Everything in the data below is left aside except the lines from the one containing "Task: Open the United Kingdom country link" through the one containing "The image size is (781, 439)."; repeat those exactly.

▶ [AVAILABLE DATA]
#####

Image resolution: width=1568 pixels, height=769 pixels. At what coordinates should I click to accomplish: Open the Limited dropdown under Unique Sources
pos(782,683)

#####

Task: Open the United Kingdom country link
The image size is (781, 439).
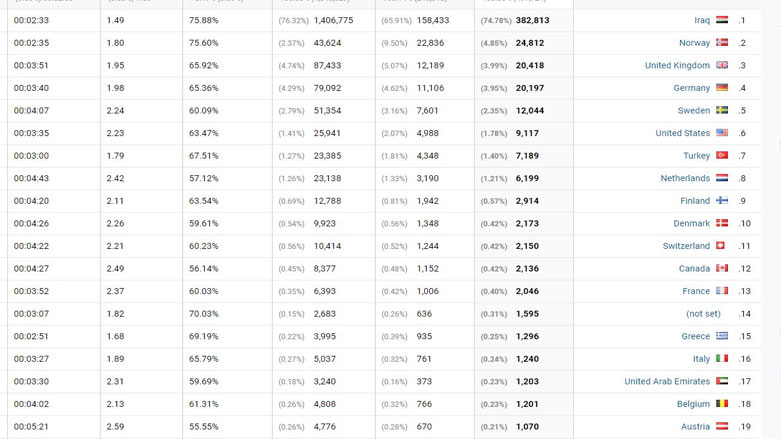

#####

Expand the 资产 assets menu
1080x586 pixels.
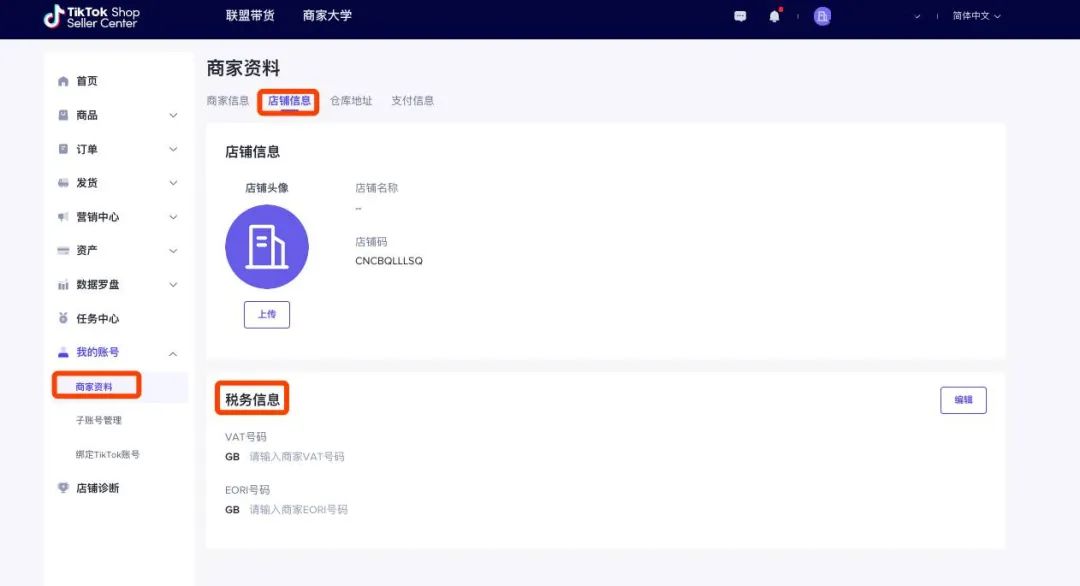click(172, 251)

#####

▶ [TASK ANSWER]
Task: Open the United Kingdom country link
The image size is (781, 439).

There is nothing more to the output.